What is required ▸
Can you restate the lines of the entries below, word for word, from the first one through the line that includes "Documents (298, 215)"?
+++ Data listing +++
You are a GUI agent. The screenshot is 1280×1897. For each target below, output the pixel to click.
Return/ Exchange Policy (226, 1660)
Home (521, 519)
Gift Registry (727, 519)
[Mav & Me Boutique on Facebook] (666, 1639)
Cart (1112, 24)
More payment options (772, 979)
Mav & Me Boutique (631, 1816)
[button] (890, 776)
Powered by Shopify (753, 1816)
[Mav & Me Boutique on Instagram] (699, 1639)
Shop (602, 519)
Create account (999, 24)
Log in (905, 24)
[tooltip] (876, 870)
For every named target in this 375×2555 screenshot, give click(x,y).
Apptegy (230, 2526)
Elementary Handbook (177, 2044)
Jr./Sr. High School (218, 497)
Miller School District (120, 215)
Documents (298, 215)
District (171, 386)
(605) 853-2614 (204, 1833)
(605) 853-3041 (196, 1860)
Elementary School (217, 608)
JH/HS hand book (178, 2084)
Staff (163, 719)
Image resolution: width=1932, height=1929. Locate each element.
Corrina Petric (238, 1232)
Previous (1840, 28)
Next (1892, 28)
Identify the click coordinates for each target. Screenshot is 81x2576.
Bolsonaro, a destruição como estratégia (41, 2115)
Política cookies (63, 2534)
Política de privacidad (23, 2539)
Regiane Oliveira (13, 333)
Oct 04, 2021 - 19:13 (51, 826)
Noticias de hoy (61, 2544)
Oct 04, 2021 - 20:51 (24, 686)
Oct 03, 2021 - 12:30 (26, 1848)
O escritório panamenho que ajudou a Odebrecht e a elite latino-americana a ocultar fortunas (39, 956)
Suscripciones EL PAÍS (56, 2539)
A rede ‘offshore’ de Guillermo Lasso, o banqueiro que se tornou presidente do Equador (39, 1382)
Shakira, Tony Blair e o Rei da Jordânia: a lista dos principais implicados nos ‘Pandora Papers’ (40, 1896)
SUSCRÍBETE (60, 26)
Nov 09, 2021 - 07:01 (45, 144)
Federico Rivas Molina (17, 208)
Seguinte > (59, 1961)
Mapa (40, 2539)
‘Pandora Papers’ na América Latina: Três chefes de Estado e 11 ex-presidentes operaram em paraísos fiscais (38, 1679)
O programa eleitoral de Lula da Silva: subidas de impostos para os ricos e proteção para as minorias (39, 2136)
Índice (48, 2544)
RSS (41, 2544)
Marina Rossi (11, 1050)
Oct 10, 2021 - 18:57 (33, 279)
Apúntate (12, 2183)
+++
Written reply ▸
You are a GUI agent. The screenshot is 1280×1897. For each target below, output the pixel to click.
Return/ Exchange Policy (226, 1660)
Home (521, 519)
Gift Registry (727, 519)
[Mav & Me Boutique on Facebook] (666, 1639)
Cart (1112, 24)
More payment options (772, 979)
Mav & Me Boutique (631, 1816)
[button] (890, 776)
Powered by Shopify (753, 1816)
[Mav & Me Boutique on Instagram] (699, 1639)
Shop (602, 519)
Create account (999, 24)
Log in (905, 24)
[tooltip] (876, 870)
For every named target in this 375×2555 screenshot, give click(x,y).
Apptegy (230, 2526)
Elementary Handbook (177, 2044)
Jr./Sr. High School (218, 497)
Miller School District (120, 215)
Documents (298, 215)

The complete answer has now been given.